Pas très réglementaire, le port du masque !
© Advance Magazines Publisher
© Dynamite Entertainment
© Panini France

Cet article portera sur le tome 1 de THE SHADOW publié par Panini France, qui contient les 6 premiers numéros de la série THE SHADOW de 2012 publiée par Dynamite Entertainment.

Qui connaît les spoilers qui se cachent dans le cœur de cet article ? JB les connaît et vous les dévoile sans vergogne !

Cauchemar des criminels, le vigilante connu sous le nom de The Shadow perçoit le flot du destin. Une descente dans les docks du New York de 1938 met à jour un secret qui pourrait changer la face du monde. Japonais, allemands, soviétiques et américains cherchent tous à mettre la main sur une mystérieuse cargaison qui donnerait à son propriétaire un immense pouvoir. The Shadow, sous son identité civile de Lamont Cranston, se rend à Shanghai, puis au cœur de la Chine pour retrouver ce trésor, objet de toutes les convoitise. Face à lui se dresse Taro Kondo, agent corrompu des services secrets japonais et vieille connaissance de Kent Allard, l’homme qui allait devenir The Shadow !

Tout d’abord héros de feuilletons radiophoniques, The Shadow a ensuite vu ses aventures adaptées en romans puis en comic books. Il est également une influence directe de Batman : la toute première aventure de Batman est un plagiat avoué d’une histoire de The Shadow, “Partners of Peril”. Lors d’une rencontre entre les 2 personnages, le protecteur de Gotham avoue lui-même s’être inspiré du vigilante à l’écharpe rouge !

Une influence avouée !
© DC Comics

Le personnage de The Shadow varie en fonction des adaptations. La série que lui consacre Archie Comics en fait un superhéros costumé. La révision par Howard Chaykin transpose le personnage dans l’ère moderne. Dans certaines versions, The Shadow est un pilote nommé Kent Allard qui prend l’identité d’un homme de la haute société nommé Lamont Cranston. Dans d’autres, il est réellement Cranston. Parfois héroïque, The Shadow se voit donné des origines plus troubles, notamment dans le film de 1994 : Lamont Cranston y est décrit comme un ancien seigneur de guerre et trafiquant de drogue qui a trouvé la voie de la rédemption au Tibet.

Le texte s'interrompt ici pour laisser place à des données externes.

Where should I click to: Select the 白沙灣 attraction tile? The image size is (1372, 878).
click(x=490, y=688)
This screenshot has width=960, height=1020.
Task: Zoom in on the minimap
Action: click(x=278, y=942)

Garth Ennis poursuit cette dernière interprétation. Taro Kondo raconte qu’il a connu Kent Allard, alors agent des services secrets américains, lorsque ce dernier a pris le contrôle des trafics criminels de Shanghai. Pourtant, pour des raisons inconnues, Allard disparut. Quelque temps plus tard, une figure mystérieuse est revenue, massacrant toutes les filières criminelles de la ville, avant de partir aux Etats-Unis pour devenir le justicier connu sous le nom de The Shadow. Si l’on voit quelques flashbacks des crimes d’Allard et de son massacre de tous les trafiquants de Shanghai, le lecteur n’a droit à aucun visuel sur ceux qui ont converti l’ancien criminel. Le message est clair : The Shadow est un monstre, qui n’est le héros que parce qu’il traque des êtres bien pires que lui. Il rejoint ainsi nombre de personnages de Garth Ennis comme Billy Butcher, Fury, le Punisher ou encore le Soldat Inconnu !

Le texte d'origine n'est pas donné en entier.